Ladies, please say a prayer for me. I have been struggling with abdominal pain since yesterday morning  I have a history of stomach problems (I had my first ulcer at age 10!), so this is not a "new" thing perse. I think maybe I have been eating too much fiber and not drinking enough water, hence the issues. I am going to lay off the wheat containing products and nuts for the next 6 days. Trying to stick to fruits and veggies for the rest of the fast  I was driving last night and it was so bad I just had to say "Jesus help me!" over and over again. Then a thought came to my mind that I should praise Him through the pain...not that I am happy about it, but my praise should NOT be dependent on my circumstances! So I just start praising God for who He was and do you know the pain subsided until I arrived home?! Jesus is just so good to me! I just feel compelled to praise Him through the good and bad times now...another blessing of the fast  But I am still praying the pain will be taken away because I don't want to keep functioning at half-speed...thanks ladies!


----------



## Zeal (Jan 26, 2011)

WhipEffectz, you still hanging in there?  This is one of the best decisions that ou have made.

Ladies, I just finished praying and all I can say is Wo.  I am so in awe right now. Feeling God's presence.  I can't say thanks enough.


----------



## WhipEffectz1 (Jan 26, 2011)

Zeal said:


> WhipEffectz, you still hanging in there?  This is one of the best decisions that ou have made.
> 
> Ladies, I just finished praying and all I can say is Wo.  I am so in awe right now. Feeling God's presence.  I can't say thanks enough.

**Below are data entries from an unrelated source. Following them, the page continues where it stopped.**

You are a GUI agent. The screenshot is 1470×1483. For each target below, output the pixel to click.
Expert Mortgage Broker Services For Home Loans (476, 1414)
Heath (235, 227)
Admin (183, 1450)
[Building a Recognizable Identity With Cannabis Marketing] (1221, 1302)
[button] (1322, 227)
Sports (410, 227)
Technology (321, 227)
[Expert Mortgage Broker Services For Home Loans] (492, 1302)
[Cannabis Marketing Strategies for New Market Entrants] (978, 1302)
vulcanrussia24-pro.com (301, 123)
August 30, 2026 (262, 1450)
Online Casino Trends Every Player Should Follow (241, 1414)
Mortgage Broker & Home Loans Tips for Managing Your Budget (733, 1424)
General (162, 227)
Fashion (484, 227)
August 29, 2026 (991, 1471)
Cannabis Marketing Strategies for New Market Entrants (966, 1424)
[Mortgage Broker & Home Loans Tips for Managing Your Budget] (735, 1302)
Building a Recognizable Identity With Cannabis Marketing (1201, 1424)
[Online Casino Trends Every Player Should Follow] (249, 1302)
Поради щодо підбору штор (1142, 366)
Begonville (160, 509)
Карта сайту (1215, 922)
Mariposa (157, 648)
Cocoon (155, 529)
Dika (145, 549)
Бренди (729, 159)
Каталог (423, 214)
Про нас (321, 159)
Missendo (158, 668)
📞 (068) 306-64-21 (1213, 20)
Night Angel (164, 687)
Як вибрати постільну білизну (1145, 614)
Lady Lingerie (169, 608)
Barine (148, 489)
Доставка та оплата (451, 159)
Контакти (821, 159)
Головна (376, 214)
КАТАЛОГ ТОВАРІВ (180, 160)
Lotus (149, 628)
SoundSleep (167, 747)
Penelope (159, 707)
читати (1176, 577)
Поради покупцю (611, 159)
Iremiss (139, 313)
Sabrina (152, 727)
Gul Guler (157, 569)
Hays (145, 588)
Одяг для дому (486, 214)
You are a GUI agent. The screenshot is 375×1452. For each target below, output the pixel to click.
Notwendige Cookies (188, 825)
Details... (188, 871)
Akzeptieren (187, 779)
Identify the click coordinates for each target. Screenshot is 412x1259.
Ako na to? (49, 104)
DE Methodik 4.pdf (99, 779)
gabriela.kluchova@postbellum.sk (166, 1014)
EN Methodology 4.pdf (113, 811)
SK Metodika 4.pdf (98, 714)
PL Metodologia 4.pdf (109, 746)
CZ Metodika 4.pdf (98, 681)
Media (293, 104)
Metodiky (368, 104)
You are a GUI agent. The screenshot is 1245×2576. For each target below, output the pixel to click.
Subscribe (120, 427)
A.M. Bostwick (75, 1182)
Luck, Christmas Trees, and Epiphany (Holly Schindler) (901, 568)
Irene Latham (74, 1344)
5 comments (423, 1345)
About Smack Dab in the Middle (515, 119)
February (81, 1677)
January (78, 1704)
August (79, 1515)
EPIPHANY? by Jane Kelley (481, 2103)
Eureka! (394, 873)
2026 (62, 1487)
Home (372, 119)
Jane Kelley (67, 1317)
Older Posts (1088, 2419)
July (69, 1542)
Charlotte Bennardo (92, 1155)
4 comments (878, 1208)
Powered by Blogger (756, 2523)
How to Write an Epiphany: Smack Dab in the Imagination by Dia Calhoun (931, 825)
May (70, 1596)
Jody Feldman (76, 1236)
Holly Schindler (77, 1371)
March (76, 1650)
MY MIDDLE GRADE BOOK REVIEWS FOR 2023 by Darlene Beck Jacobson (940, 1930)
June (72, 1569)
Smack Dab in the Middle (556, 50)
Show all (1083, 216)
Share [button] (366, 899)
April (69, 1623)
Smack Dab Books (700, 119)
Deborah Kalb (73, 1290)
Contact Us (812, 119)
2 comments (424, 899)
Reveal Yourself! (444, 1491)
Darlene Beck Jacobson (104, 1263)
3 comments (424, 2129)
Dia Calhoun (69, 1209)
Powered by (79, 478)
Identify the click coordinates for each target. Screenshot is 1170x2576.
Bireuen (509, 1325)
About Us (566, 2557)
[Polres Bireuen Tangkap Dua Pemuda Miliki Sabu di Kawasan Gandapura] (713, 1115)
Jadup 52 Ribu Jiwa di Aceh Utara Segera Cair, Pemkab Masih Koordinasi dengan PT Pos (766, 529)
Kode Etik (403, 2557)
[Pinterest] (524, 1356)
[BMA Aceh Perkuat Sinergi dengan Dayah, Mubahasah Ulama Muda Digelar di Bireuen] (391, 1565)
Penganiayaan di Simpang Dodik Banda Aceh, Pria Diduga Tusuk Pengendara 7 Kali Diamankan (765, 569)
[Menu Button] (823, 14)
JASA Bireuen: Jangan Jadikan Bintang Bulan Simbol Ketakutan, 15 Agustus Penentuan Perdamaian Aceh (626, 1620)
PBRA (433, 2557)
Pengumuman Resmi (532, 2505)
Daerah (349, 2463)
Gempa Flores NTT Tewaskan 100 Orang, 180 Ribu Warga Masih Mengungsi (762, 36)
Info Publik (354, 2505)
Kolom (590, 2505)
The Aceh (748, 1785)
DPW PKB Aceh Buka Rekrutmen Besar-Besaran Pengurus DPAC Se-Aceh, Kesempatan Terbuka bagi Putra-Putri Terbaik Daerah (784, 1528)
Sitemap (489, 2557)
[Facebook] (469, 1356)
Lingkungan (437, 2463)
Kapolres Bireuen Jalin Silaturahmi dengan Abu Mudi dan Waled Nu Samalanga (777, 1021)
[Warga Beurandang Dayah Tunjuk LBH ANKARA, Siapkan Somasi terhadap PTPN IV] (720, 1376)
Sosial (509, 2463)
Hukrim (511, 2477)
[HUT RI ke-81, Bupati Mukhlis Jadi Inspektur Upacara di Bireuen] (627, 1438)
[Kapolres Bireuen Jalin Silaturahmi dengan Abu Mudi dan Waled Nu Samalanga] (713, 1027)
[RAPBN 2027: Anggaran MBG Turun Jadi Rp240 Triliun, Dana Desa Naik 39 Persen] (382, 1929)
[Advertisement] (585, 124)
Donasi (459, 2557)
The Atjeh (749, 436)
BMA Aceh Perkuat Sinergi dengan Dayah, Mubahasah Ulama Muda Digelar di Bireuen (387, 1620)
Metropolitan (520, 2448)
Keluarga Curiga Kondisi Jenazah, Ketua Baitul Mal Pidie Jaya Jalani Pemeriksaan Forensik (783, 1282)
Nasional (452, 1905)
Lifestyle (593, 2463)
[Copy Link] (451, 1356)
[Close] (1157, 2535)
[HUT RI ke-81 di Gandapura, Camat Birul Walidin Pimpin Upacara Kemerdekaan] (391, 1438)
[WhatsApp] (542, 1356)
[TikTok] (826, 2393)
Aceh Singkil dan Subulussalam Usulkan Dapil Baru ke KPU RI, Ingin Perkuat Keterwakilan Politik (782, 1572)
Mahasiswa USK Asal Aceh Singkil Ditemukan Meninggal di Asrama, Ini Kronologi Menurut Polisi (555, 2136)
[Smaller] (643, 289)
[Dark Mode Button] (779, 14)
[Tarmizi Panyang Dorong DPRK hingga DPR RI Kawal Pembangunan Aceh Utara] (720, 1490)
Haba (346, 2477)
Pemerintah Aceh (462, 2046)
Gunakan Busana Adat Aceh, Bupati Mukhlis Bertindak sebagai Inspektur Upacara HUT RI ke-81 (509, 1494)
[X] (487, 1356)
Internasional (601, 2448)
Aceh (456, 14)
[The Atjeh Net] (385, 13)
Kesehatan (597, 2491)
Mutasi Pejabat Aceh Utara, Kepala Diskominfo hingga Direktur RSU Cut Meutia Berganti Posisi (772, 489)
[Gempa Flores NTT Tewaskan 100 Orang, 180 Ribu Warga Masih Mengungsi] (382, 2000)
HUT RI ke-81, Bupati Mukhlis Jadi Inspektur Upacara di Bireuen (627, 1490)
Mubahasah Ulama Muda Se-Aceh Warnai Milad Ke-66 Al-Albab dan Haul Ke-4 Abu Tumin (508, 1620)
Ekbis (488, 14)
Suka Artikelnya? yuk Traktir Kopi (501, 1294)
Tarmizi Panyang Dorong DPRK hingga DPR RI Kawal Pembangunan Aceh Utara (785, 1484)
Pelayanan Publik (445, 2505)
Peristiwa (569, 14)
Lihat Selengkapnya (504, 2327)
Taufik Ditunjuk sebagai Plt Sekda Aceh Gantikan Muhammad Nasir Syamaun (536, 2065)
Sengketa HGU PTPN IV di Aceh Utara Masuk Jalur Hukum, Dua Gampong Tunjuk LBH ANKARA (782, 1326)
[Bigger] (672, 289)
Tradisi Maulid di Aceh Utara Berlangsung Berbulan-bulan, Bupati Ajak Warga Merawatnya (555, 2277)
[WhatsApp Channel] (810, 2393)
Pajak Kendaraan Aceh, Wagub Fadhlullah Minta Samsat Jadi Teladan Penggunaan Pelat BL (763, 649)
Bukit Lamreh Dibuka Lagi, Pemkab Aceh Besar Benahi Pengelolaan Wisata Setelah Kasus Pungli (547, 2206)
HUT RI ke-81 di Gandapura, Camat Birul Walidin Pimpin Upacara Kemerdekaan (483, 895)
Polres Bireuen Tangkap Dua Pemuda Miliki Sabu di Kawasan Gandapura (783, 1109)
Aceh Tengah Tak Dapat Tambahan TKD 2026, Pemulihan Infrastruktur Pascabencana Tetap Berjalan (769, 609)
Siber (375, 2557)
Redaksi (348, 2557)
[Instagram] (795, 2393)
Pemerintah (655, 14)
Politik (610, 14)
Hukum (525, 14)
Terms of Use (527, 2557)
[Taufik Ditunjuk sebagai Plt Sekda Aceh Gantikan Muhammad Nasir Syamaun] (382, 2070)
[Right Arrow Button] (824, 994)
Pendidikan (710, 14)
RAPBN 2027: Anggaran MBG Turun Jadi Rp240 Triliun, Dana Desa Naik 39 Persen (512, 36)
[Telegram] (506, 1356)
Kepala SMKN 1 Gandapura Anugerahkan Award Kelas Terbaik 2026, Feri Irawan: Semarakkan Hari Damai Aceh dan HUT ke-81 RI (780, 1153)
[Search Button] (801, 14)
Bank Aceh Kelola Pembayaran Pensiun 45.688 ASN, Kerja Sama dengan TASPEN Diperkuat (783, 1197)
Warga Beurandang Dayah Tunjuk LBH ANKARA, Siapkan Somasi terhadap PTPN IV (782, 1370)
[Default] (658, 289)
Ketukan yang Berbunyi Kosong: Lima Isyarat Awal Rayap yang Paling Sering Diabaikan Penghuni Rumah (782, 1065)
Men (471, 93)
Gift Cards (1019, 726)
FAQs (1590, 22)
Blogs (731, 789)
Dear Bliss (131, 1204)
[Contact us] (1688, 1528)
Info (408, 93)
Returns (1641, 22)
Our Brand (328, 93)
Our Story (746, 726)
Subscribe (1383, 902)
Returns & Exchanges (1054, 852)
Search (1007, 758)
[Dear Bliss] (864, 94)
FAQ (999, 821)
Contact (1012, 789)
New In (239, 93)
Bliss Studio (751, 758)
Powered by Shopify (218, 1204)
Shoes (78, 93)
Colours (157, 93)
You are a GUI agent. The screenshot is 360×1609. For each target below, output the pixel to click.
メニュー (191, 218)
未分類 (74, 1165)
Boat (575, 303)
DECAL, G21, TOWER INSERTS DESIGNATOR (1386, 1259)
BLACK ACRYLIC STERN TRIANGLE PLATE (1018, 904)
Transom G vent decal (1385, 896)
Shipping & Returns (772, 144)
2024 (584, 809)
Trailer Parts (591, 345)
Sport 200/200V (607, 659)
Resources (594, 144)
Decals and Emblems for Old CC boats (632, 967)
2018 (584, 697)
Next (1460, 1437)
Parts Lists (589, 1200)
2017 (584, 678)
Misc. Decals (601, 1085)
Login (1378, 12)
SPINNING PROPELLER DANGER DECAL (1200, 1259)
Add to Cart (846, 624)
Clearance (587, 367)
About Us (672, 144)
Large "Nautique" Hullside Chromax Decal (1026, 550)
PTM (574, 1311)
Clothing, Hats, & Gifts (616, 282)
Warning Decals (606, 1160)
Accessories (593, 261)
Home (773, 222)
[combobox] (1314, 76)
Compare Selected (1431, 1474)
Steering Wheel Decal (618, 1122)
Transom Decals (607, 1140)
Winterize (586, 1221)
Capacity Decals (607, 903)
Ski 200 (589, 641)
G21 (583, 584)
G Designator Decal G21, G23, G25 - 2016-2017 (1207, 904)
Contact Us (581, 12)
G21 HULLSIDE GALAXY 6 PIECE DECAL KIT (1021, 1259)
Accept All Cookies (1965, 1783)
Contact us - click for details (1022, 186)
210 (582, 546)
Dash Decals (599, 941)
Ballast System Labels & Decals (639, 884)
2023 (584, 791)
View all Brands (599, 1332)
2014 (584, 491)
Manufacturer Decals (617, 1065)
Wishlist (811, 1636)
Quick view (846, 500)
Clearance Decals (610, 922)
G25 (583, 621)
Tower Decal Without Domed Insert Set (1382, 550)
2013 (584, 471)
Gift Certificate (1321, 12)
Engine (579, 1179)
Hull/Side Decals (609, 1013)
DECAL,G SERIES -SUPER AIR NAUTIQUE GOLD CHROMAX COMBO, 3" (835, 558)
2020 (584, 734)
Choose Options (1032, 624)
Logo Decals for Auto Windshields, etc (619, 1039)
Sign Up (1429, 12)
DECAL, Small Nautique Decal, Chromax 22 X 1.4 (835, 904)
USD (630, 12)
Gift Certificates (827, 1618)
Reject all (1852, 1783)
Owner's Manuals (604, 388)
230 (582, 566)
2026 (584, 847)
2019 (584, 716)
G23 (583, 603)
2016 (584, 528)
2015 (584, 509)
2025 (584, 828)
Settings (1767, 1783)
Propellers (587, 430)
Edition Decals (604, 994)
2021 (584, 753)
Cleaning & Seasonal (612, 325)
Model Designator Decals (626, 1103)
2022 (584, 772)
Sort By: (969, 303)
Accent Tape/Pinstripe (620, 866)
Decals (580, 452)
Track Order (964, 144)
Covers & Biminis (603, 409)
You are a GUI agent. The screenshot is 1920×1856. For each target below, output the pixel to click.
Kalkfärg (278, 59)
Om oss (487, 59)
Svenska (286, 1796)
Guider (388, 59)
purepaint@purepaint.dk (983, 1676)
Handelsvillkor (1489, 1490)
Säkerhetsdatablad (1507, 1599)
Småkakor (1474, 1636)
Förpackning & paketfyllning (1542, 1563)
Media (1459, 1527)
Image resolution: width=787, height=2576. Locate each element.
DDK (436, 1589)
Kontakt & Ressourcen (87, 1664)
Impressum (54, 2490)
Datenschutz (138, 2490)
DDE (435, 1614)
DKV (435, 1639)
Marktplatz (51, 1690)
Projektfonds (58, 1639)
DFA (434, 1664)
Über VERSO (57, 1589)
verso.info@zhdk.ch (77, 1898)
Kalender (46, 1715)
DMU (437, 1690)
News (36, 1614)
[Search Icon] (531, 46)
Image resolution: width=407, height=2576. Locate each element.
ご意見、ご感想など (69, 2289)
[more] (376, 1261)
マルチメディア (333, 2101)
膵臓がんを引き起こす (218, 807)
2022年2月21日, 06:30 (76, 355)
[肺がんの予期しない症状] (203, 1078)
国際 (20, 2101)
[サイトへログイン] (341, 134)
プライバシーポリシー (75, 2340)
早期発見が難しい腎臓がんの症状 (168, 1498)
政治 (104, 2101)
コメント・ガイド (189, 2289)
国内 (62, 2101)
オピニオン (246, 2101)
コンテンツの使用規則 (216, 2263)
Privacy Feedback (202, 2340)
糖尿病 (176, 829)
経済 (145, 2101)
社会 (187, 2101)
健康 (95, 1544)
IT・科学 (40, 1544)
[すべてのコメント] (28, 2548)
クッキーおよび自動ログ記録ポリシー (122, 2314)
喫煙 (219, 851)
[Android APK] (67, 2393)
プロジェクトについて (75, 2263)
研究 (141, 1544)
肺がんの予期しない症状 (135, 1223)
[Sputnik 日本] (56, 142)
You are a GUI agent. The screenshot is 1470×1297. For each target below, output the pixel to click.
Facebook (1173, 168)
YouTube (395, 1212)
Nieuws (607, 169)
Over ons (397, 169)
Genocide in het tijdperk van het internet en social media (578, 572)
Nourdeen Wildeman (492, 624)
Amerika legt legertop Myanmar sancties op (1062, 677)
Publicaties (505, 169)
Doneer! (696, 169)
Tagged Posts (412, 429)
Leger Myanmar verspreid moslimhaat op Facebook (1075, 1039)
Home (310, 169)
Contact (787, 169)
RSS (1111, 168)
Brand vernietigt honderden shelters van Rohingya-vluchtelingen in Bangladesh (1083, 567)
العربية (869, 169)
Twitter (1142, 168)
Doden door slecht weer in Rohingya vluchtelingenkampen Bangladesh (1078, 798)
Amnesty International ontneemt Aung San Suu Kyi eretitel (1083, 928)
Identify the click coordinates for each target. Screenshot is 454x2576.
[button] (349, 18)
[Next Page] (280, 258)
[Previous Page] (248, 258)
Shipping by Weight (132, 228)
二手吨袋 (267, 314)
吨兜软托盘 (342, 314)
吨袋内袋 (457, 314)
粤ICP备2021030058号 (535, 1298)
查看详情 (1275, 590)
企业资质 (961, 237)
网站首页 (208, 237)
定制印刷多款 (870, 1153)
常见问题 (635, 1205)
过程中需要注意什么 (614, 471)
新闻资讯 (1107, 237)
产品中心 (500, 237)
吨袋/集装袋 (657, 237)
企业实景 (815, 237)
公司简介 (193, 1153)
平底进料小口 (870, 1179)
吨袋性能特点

Yes dear! Day 3 and I am still in it to win it. I have pretty much lost my desire for meat. I intentionally let my dad leave some Oreos out on the counter while I was cooking last night. The aroma was heavenly but I resisted.  Other than that, I am pretty much over sugar...at least for now. I agree, this is an excellent decision. Praise God for helping me this far.


----------



## WhipEffectz1 (Jan 26, 2011)

Thinking about getting some of this. Its very high in protein. Vegetarian Organic Life 13


----------



## Laela (Jan 26, 2011)

I'm sorry to hear that... do you drink chamomile tea? I've read that drinking this tea in the morning on an empty stomach soothes the pain of ulcers. 




LilMissSunshine5 said:


> Ladies, please say a prayer for me. I have been struggling with abdominal pain since yesterday morning  I have a history of stomach problems (I had my first ulcer at age 10!), so this is not a "new" thing perse. I think maybe I have been eating too much fiber and not drinking enough water, hence the issues. I am going to lay off the wheat containing products and nuts for the next 6 days. Trying to stick to fruits and veggies for the rest of the fast  I was driving last night and it was so bad I just had to say "Jesus help me!" over and over again. Then a thought came to my mind that I should praise Him through the pain...not that I am happy about it, but my praise should NOT be dependent on my circumstances! So I just start praising God for who He was and do you know the pain subsided until I arrived home?! Jesus is just so good to me! I just feel compelled to praise Him through the good and bad times now...another blessing of the fast  But I am still praying the pain will be taken away because I don't want to keep functioning at half-speed...thanks ladies!


----------



## LilMissSunshine5 (Jan 26, 2011)

Thanks for your concern! I don't drink chamomile tea, but I'll have to try it!  I would normally try to drink peppermint tea to soothe my tummy, but herbal teas are discouraged during the Daniel fast from what I have read. I just have to hang in until Monday, so I will try both teas then  I am feeling much better this evening thank God!



Laela said:


> I'm sorry to hear that... do you drink chamomile tea? I've read that drinking this tea in the morning on an empty stomach soothes the pain of ulcers.


----------



## Prudent1 (Jan 27, 2011)

Winding down this time of fasting and  just wanted to share a few things with you wonderful ladies. I have decided to make sure I am living a fasted life throughout the year to include specific predetermined dates/times of fasting. I did this about a year or so ago but didn't last year. At that point I decided to fast the first weekend of every month as a type of 'first fruits' offering to our Lord. I haven't decided when but I am going to fast a minimum of once a quarter _on purpose _as an individual. Of course, I'll fast along with my church or for other unplanned reasons too. Also, I am sooo excited b/c we are having an upcoming prayer conference at my church!! I specifically felt God break some things off of me during a recent service but in my spirit I am_* really *_excited about this upcoming service!! I don't know much about the guest prophetess that is going to be ministering but _I know that I know _I'm supposed to be there. :woohoo: I hope all is well with each of you. I always pray for my LHCF sisters during intercession but this time together has been especially nice!


----------



## Zeal (Jan 27, 2011)

Day 19 - Wow. Piggybacking on Prudent. I have been thinking of doing a full fast until 6 PM every Monday. ... or one day of the week.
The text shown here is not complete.